IS RENT OVERRATED?
Offices should be an asset and not a liability. When agreeing the best deal on new offices tenants should look beyond the rent to check they are signing up to space that meets the needs of their business both now and in the future.
Rent is important but should not be the sole criteria. Equally important elements are flexibility of occupation, cost control, working environment and timing.
Break clauses in the lease are particularly important so that a company can expand and contract easily as it’s business needs change. The frequency of breaks, who can operate them, notice periods and no hidden conditions all need to be carefully considered. Similarly flexibility in the ability to assign the lease, sublet (whole and parts) and sharing occupation are also all important.
Rent is only one element of the annual costs.
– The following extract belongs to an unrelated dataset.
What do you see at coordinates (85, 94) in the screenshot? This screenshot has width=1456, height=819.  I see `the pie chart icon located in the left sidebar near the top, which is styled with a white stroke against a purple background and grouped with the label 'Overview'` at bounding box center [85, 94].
Equal attention needs to be given to the Service Charge (eg what does it cover, can it be capped and is there any major expenditure planned by the landlord?) and Business Rates (eg am I in an area where this is likely to go up sharply in the 2017 revaluation and should I appeal the RV?).
Other areas of potential cost control are rent reviews (eg are all the assumptions fair and can I agree a cap and collar?), dilapidations (eg possibly try to make them subject to a schedule of condition or, better still, agree an amount up front) and rent free periods (eg how much and when to receive it?).
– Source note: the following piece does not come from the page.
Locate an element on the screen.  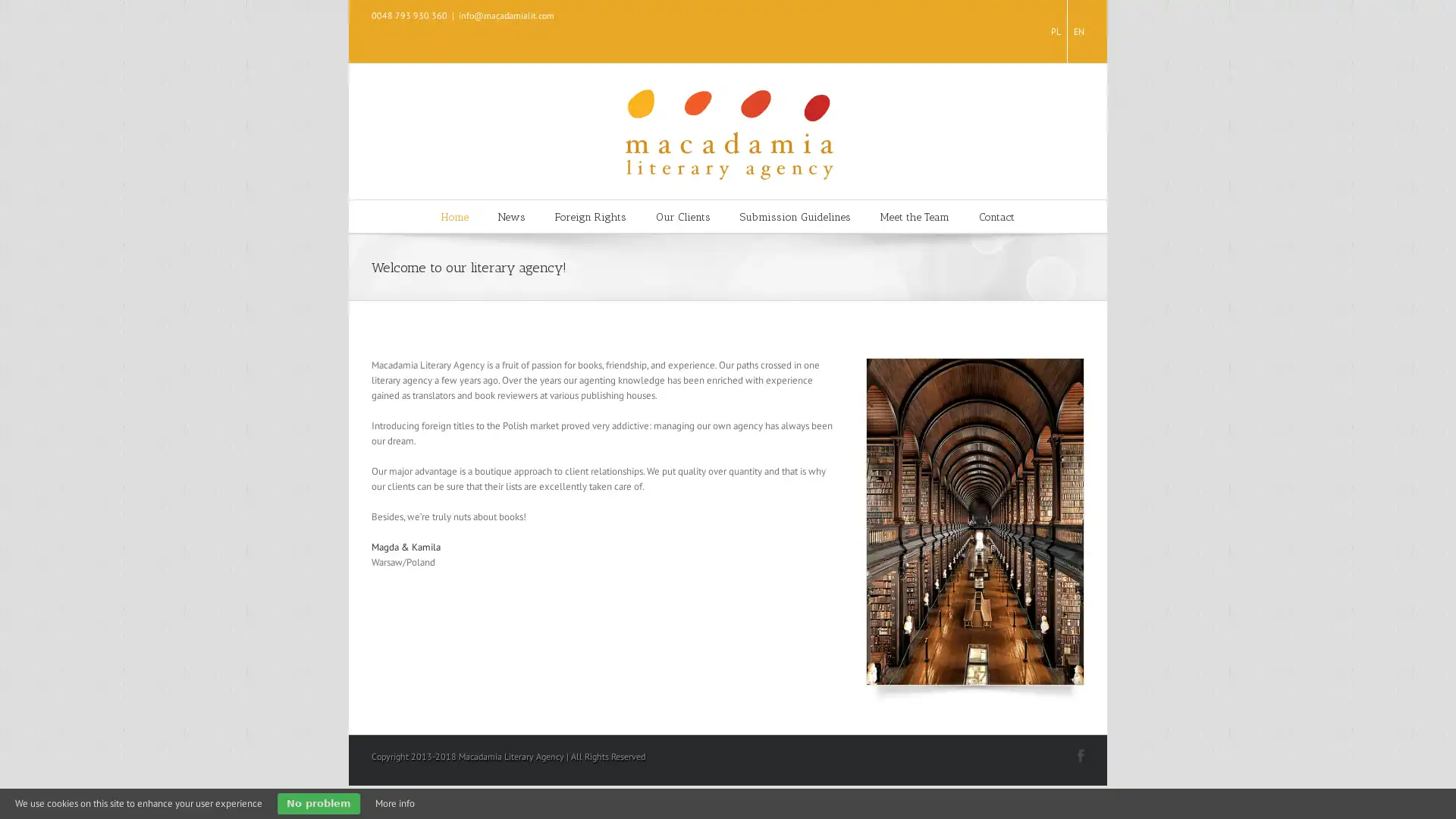
No problem is located at coordinates (318, 803).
Fresh, exciting and attractive work space will help staff satisfaction, recruitment, retention and motivation. Always difficult to accurately quantify but get this right and results will translate to the bottom line.
This is possibly one of the most important elements as the savings to be had in minimising potential double overheads, in moving from one office to another, can often be considerable.
So as you can see the headline rent may grab the headlines but it is often the other details which will ultimately determine if the new offices will be an asset or a burden to the business occupying them.